While it is true that Robert E. Lee and the Army of Northern Virginia had stacked their arms for the last time on April 9, and General Joseph E. Johnston surrendered on the 26th, Kirby Smith and Richard Taylor still had armies in the field and the war was not quite over.

Abraham Lincoln was barely six weeks into his second term when John Wilkes Booth sent a bullet into the presidents brain on the 14th. Lincoln succumbed to the wound early the next day.

The mood of the country was at once hopeful and despairing, mixed with a good measure of indignation. This April was like no other during the American Civil War.

April 1865 also saw the worst maritime disaster the United States has ever witnessed. The explosion and burning of the packet steamer Sultana. That sad event also ranks number five on the list of peacetime maritime disasters in terms of casualties. [1] (Although technically the war was still going on.)

The Sultana was built at Cincinnati, Ohio and put into service in January 1863. She displaced about 1,700 tons, drew seven feet of water and was powered by four tubular boilers [2] turning her two massive side wheels. Her regular run was New Orleans to St. Louis and she carried passengers and freight.

In the very early, inky black darkness of the morning of April 27, at least one of the steamers boilers exploded. She immediately caught fire, and passengers, at least those that were able, scrambled for safety, which usually meant over the side and into the cold, flood swollen Mississippi River. On this trip there was upward of 2,000 souls aboard, most of whom were Union soldiers, fresh from prison pens from across the Confederacy.

The exact details of who was to blame for the tremendous loss of life and theories of the cause of the explosion are not covered in this post. Dealt with here is the human aspect of that sad morning. These are snippets of first hand accounts from survivors.

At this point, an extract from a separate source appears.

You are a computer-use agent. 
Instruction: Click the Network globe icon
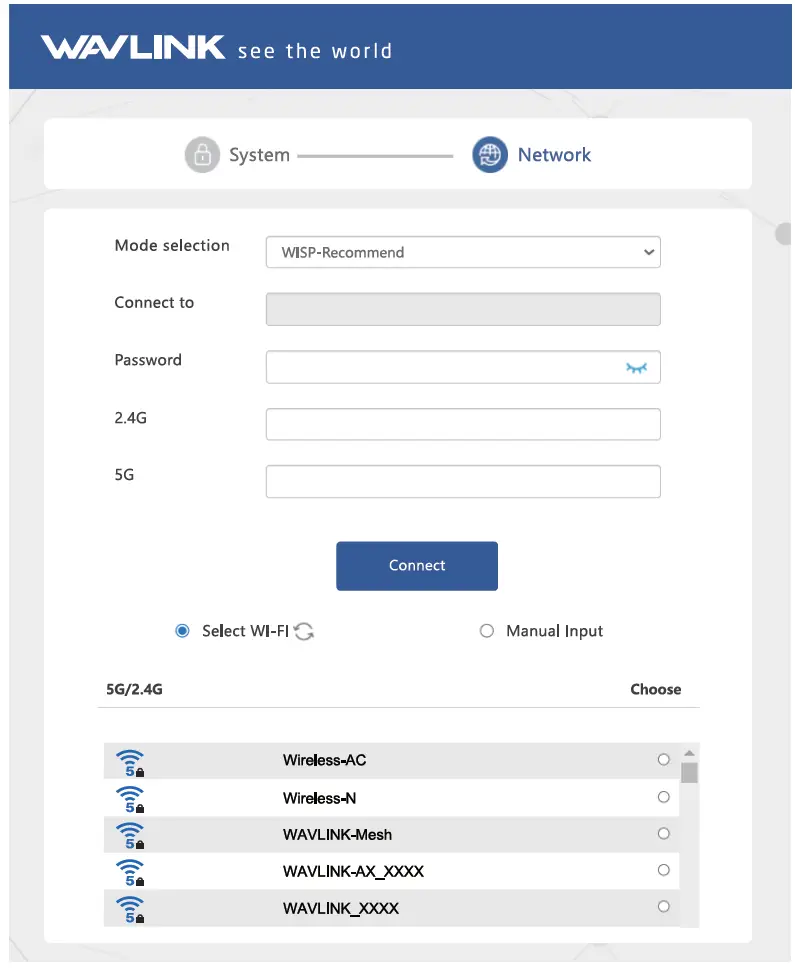490,155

The SULTANA, April 26, 1865, the day before the disaster.

Hiram Allison, Company G, Ninth Indiana Cavalry, captured at Sulphur Trestle, Louisiana, September 25, 1864, imprisoned at Cahaba, Alabama (Castle Morgan). He writes:

[I] glanced around the burning wreck and saw that I would have to go,so I jumped from the cabin deck into the water. I remained there for two or three hours and then came across a horse trough with a comrade on each end of it. I took the center. When I caught up with the two comrades they were both praying. When I got on with them I said: “That was a terrible disaster.” They made no reply but kept right on praying. I said no more to them and when it was light enough for me to see they were gone. What became of them I never knew.” [3]

Incidents like this are a recurring theme throughout the accounts of survivors. Many were able to either throw pieces of debris from the wreck into the water for a raft or had the good fortune to find a piece in the water large enough to accommodate three or four men. Sadly, the loss of comrades that slipped away without a murmur and unbeknownst to their friends was common. Months of prison life had taken a terrible toll on these souls, and given the swollen river and weakened constitutions, it is a wonder that anyone survived.
 
P.S. Atchley, a corporal in Company K, Third Tennessee (US), has an interesting tale to tell, one that reminds us that decency, even in the bitterest of times, can show through even from an unlikely source. He relates:

[I] landed on the Arkansas shore without any assistance whatever. There I found a Confederate soldier who came to my relief, and took me to a house nearby, and gave me something to eat, and I felt something like myself again, thanks to the Ruler of the Universe. The said Confederate soldier worked hard to save the lives of the drowning men,and brought to shore in his little dugout about 15 of them.” [4]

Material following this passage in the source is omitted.